Full Report for Listed Buildings
Summary Description of a Listed Buildings
Date of Designation
26/02/2001
Date of Amendment
26/02/2001
Name of Property
Bridge over Glamorganshire Canal W of Newbridge Chainworks basin
Unitary Authority
Rhondda Cynon Taff
Location
On the S side of Ynysangharad Road and to the rear of the Bunch of Grapes public house.
History
The Glamorganshire Canal Act was passed in 1790 and the canal opened in 1794 from Merthyr Tydfil to Cardiff, primarily to serve the growing output of the ironworks at Merthyr Tydfil. Its engineers were Thomas Dadford and Thomas Sheasby. The steep gradient between Merthyr and Cardiff - a fall of 165.5m in 40.2km - was overcome by erecting 51 locks, instead of the inclined planes favoured on other canals. These included a triple lock at Nantgarw (which has not survived) and the double lock at Pontypridd.
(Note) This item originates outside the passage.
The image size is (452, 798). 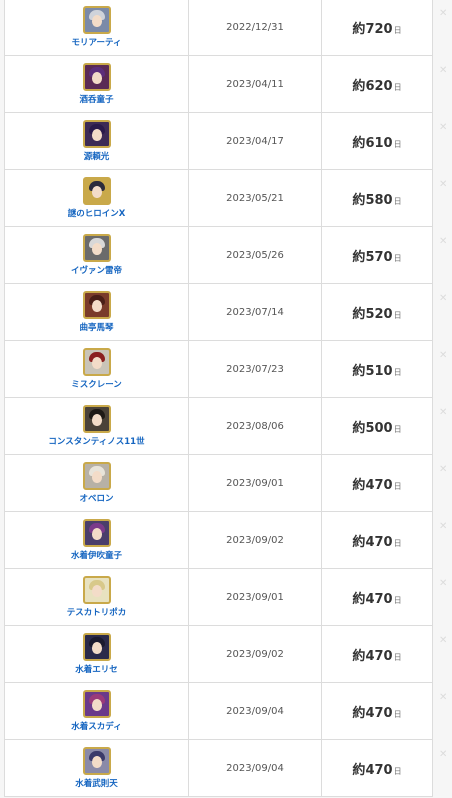 What do you see at coordinates (218, 711) in the screenshot?
I see `table-row: 水着スカディ 2023/09/04 約470日` at bounding box center [218, 711].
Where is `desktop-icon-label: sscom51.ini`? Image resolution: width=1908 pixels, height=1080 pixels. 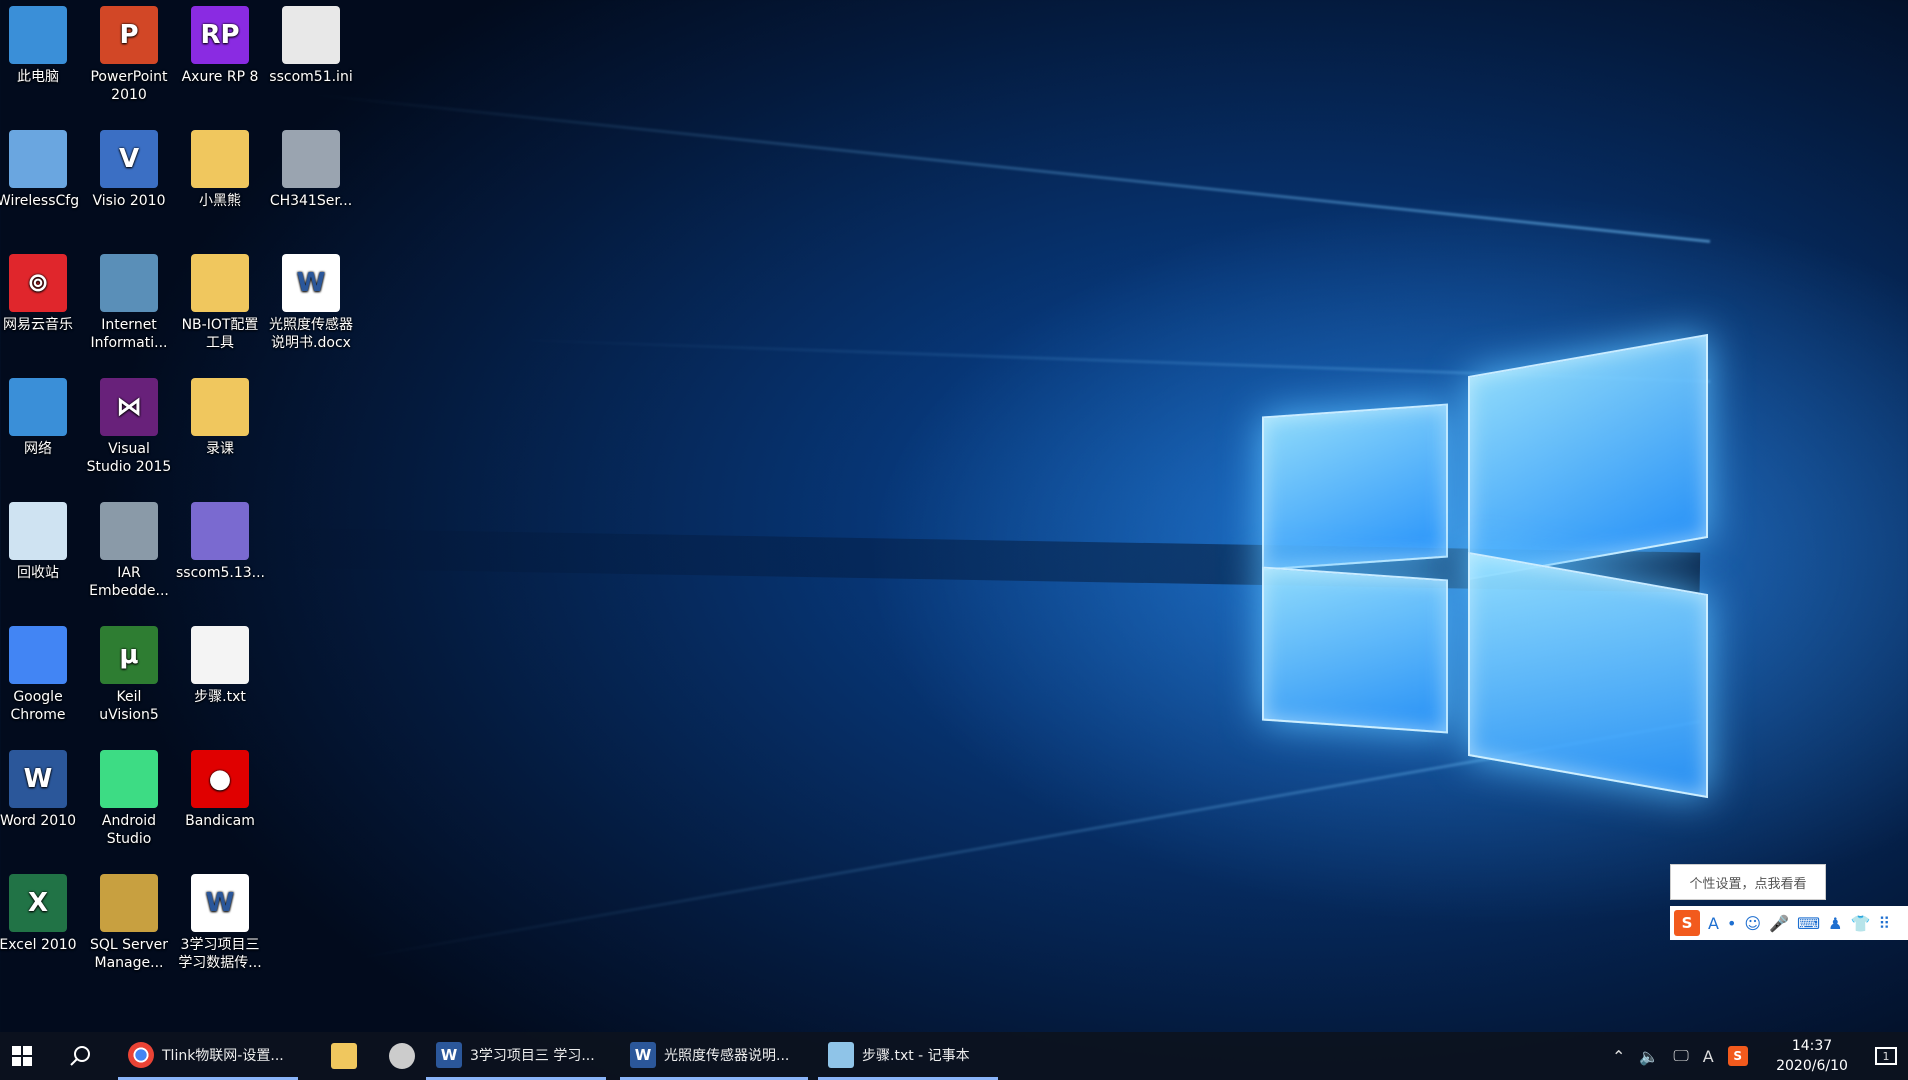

The rapid growth in output of iron soon led to congestion on the canal, however, but the large volume of trade from the ironworks ensured that the canal survived the opening of the Taff Vale Railway in 1841. Traffic declined sharply when the ironworks declined in the late C19 and coal companies preferred rail transport. The upper section N of Pontypridd was almost disused by the late C19, but the section between Nantgarw and Pontypridd did not close until a breach at Nantgarw in 1942.
Exterior
A rubble sandstone bridge with a single segmental arch. A plain parapet has hammer-dressed flat copings, and is splayed out at the ends to simple square piers. The parapet is removed on the N side facing the double lock. The deck is laid with concrete steps and descends steeply from E-W. A late C20 garden wall is built across the E side of the deck abutting the parapet wall.
Reason for designation
Listed for industrial archaeological interest as one of the few surviving bridges on the original Glamorganshire Canal.
Group value with Locks 31 & 32 and the Newbridge Chainworks canal basin.